--- Task directions ---
Recast the records below as a Markdown table with the columns Row and Line, skipping blank lines. Start at the line that has "Find the location" and end after the line that has "chart-title: Water CLPHP at different fill ratios is". Leave out the pictures.

--- Exercise data ---

****************************************

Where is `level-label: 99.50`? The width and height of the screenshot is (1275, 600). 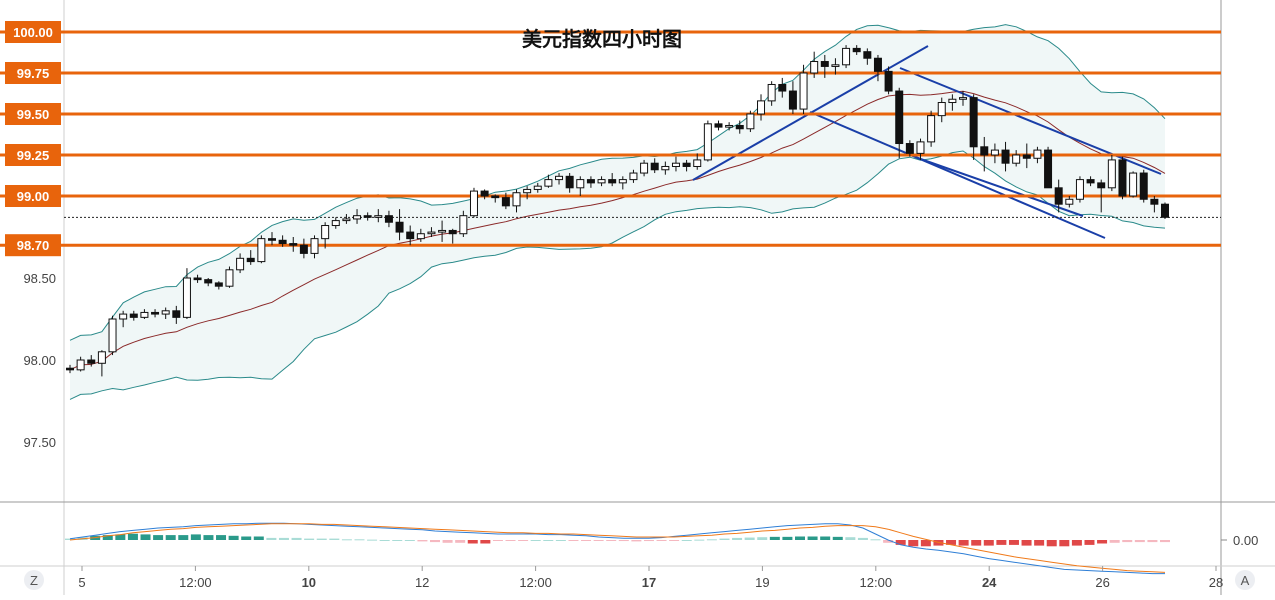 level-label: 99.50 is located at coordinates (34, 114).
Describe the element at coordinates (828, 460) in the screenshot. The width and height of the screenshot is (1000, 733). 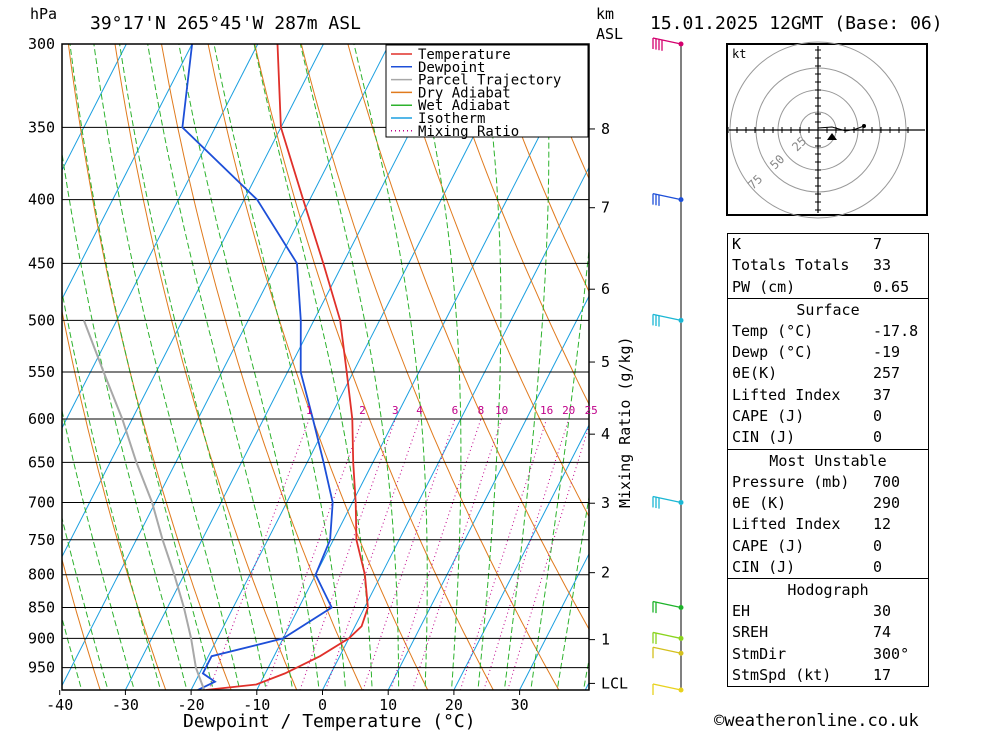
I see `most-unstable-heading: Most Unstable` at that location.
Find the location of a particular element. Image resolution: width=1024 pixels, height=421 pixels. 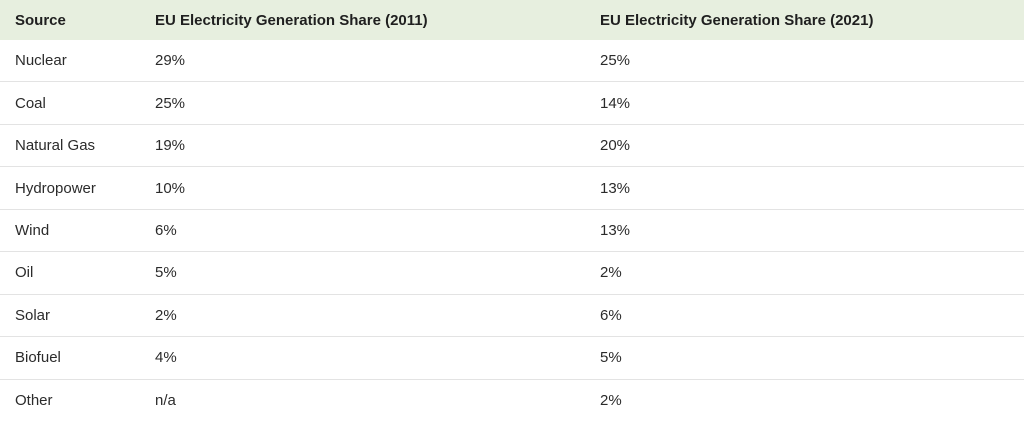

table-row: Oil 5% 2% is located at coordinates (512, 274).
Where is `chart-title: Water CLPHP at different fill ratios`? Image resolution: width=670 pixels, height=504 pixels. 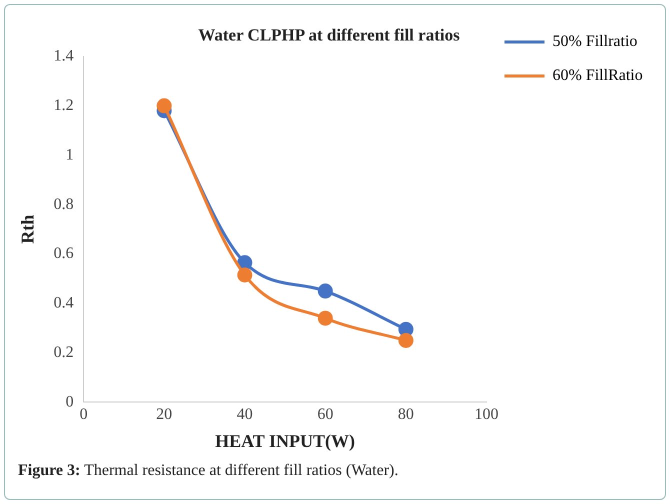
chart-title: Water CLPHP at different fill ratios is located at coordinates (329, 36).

****************************************

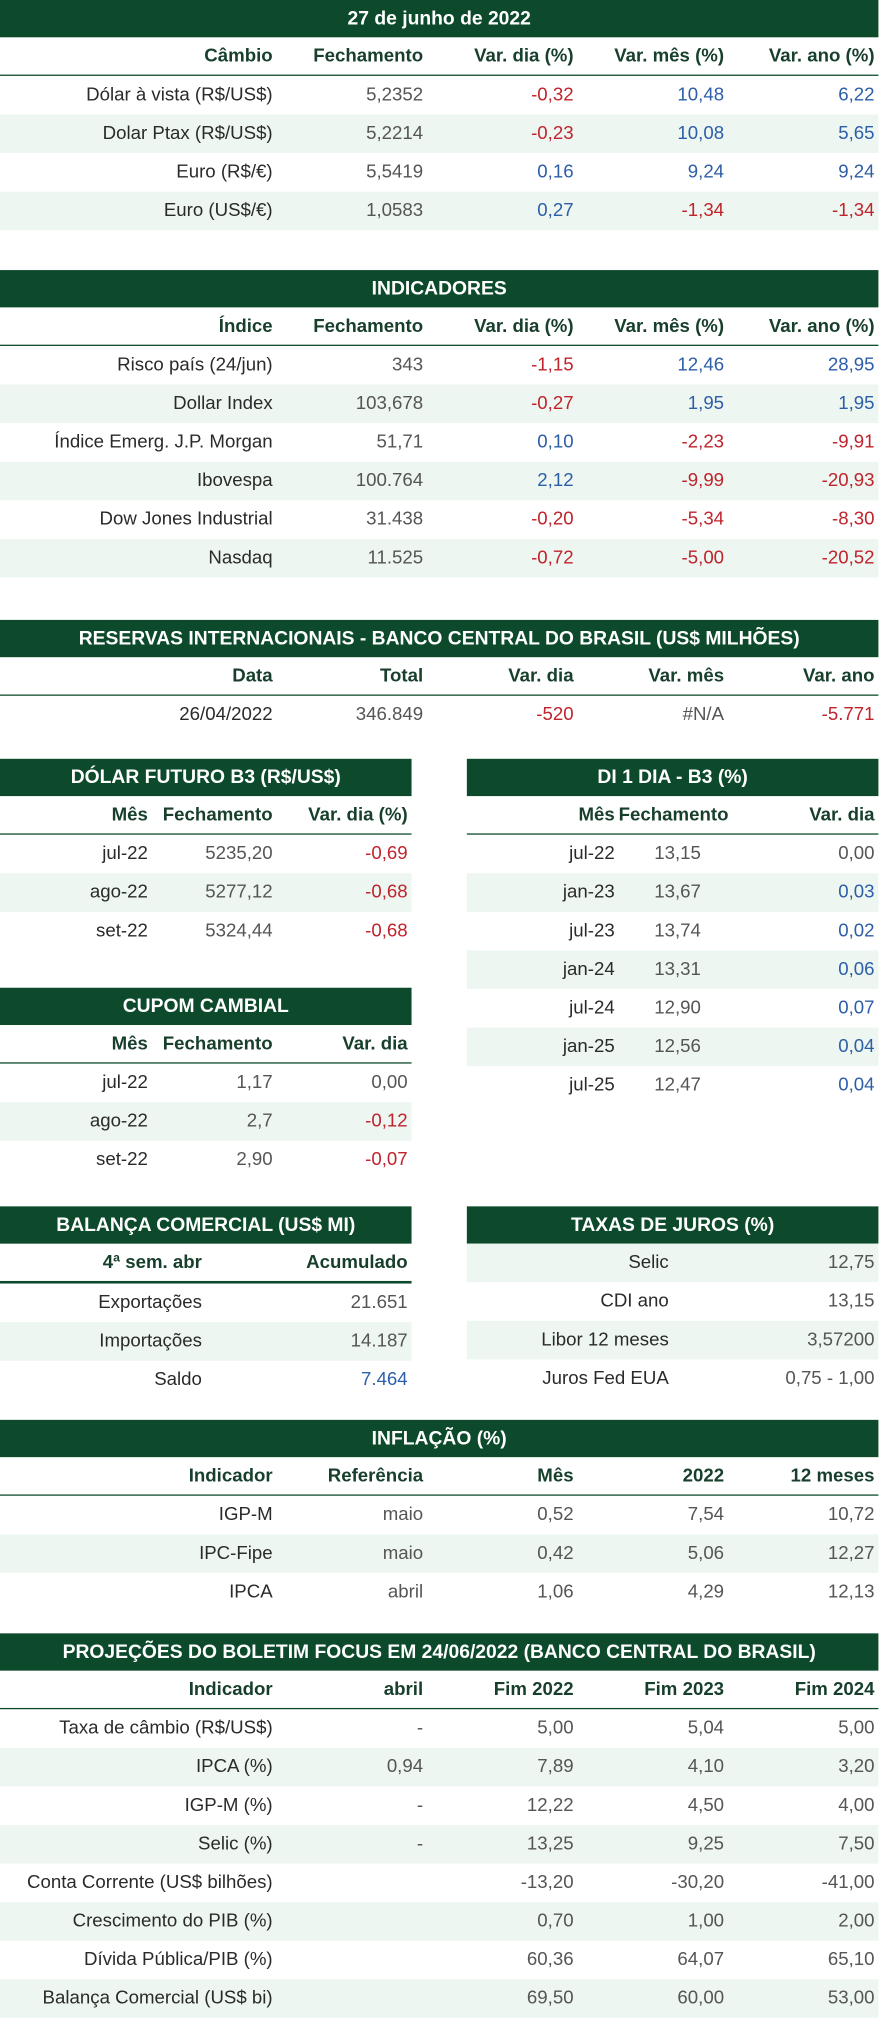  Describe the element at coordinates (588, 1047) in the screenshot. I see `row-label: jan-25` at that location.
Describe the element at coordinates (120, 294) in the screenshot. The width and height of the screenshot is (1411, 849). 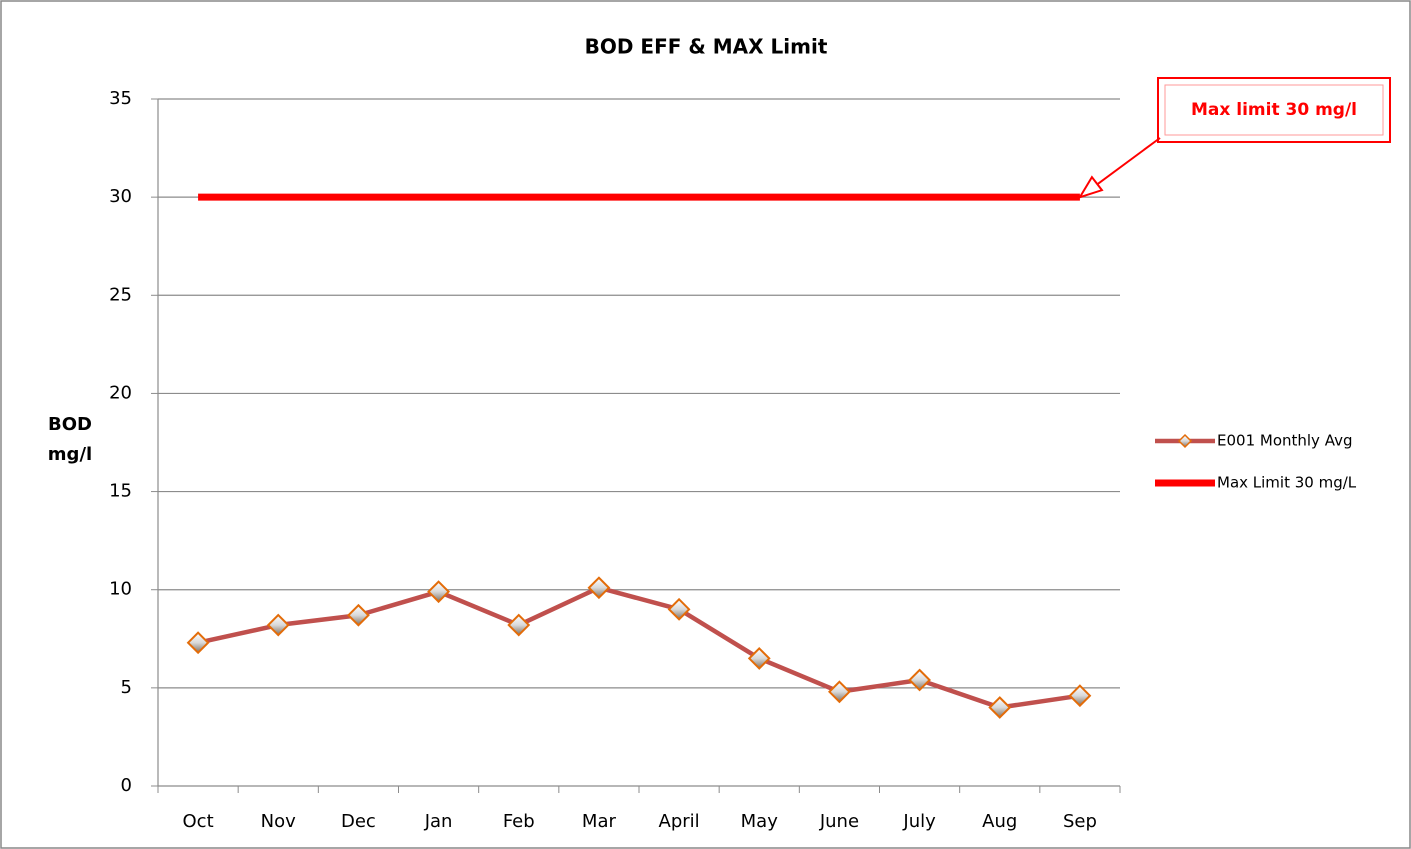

****************************************

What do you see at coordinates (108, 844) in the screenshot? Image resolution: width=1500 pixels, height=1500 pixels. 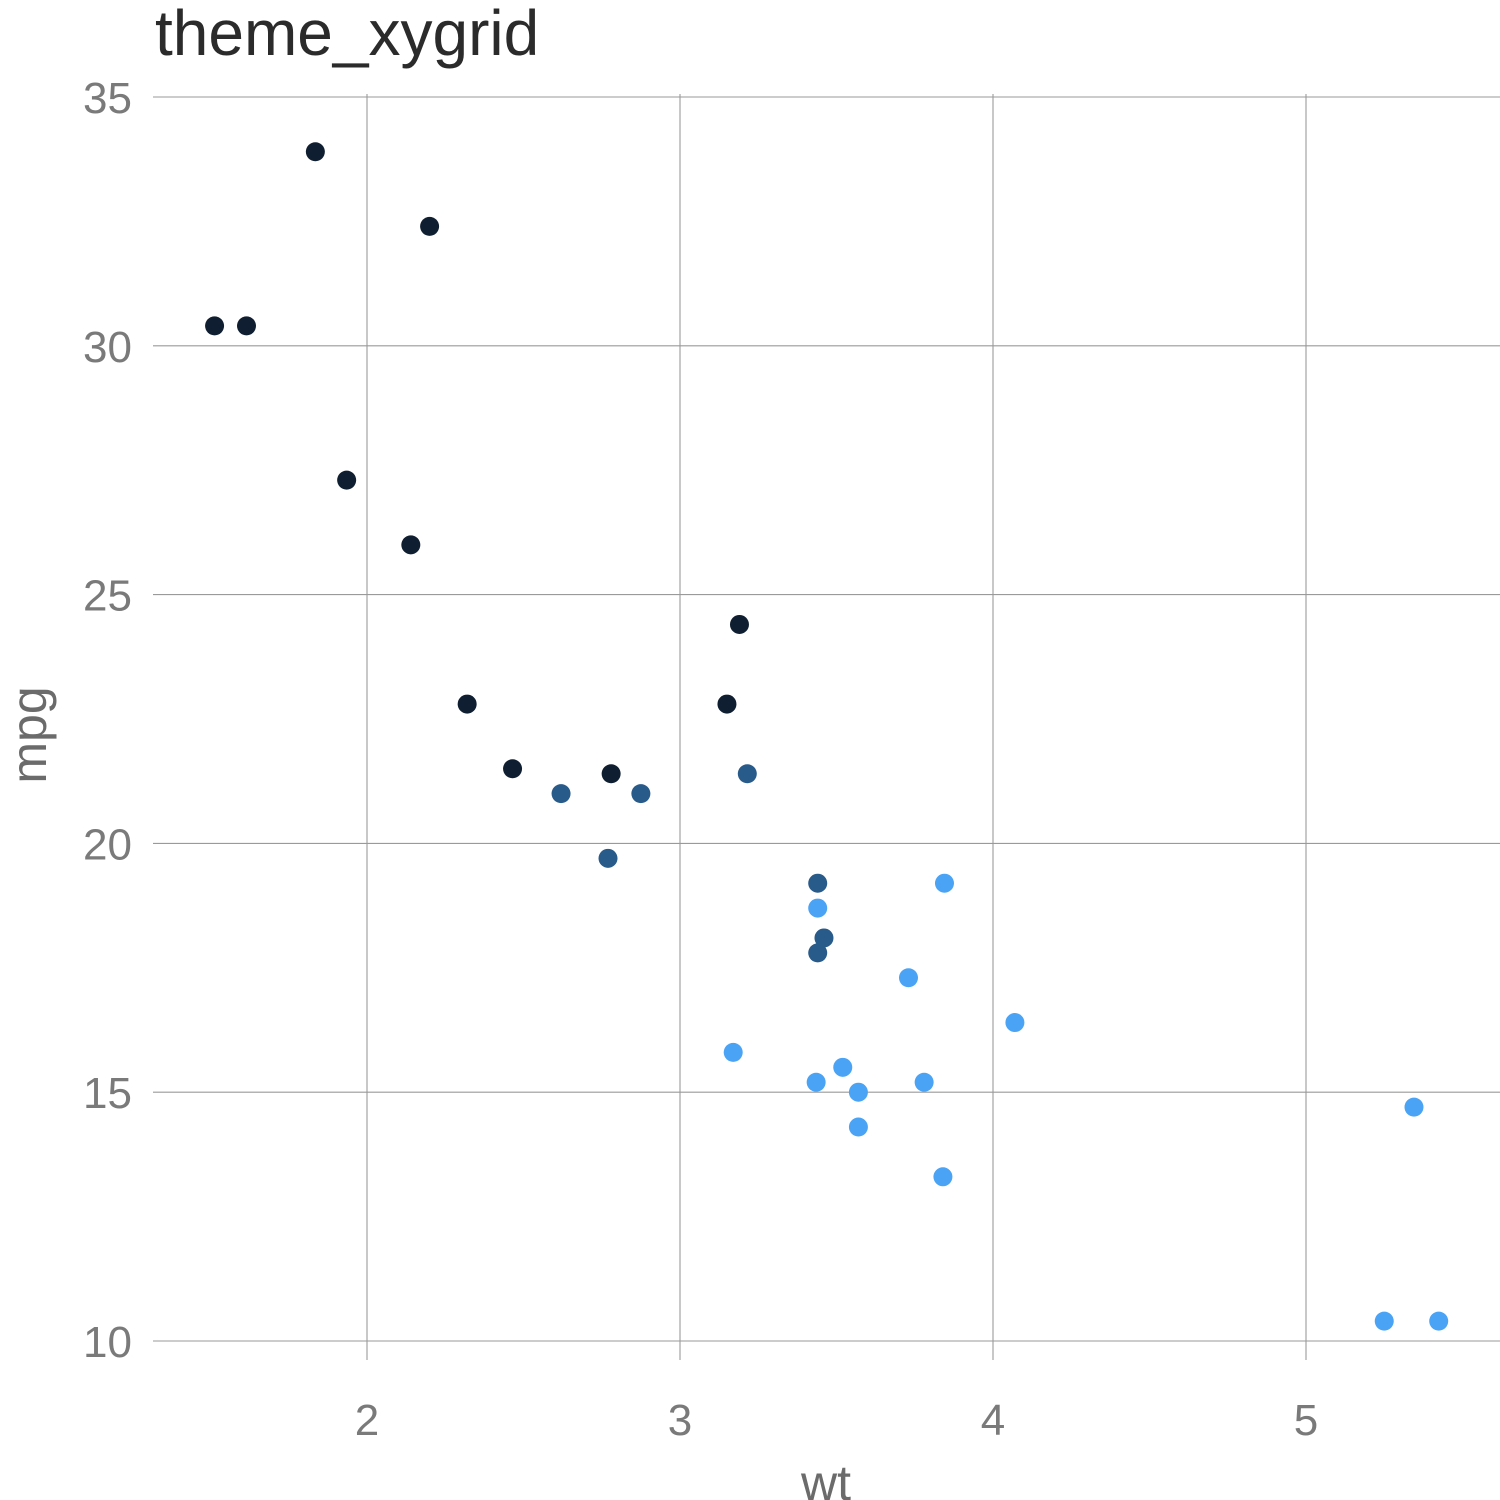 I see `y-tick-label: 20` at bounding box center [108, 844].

****************************************

--- Task result ---
| Row | Line |
|---|---|
| 1 | Find the location of a particular element. Image resolution: width=1024 pixels, height=421 pixels.  |
| 2 | table-row: Oil 5% 2% is located at coordinates (512, 274). |
| 3 | Where is `chart-title: Water CLPHP at different fill ratios`? Image resolution: width=670 pixels, height=504 pixels.  |
| 4 | chart-title: Water CLPHP at different fill ratios is located at coordinates (329, 36). |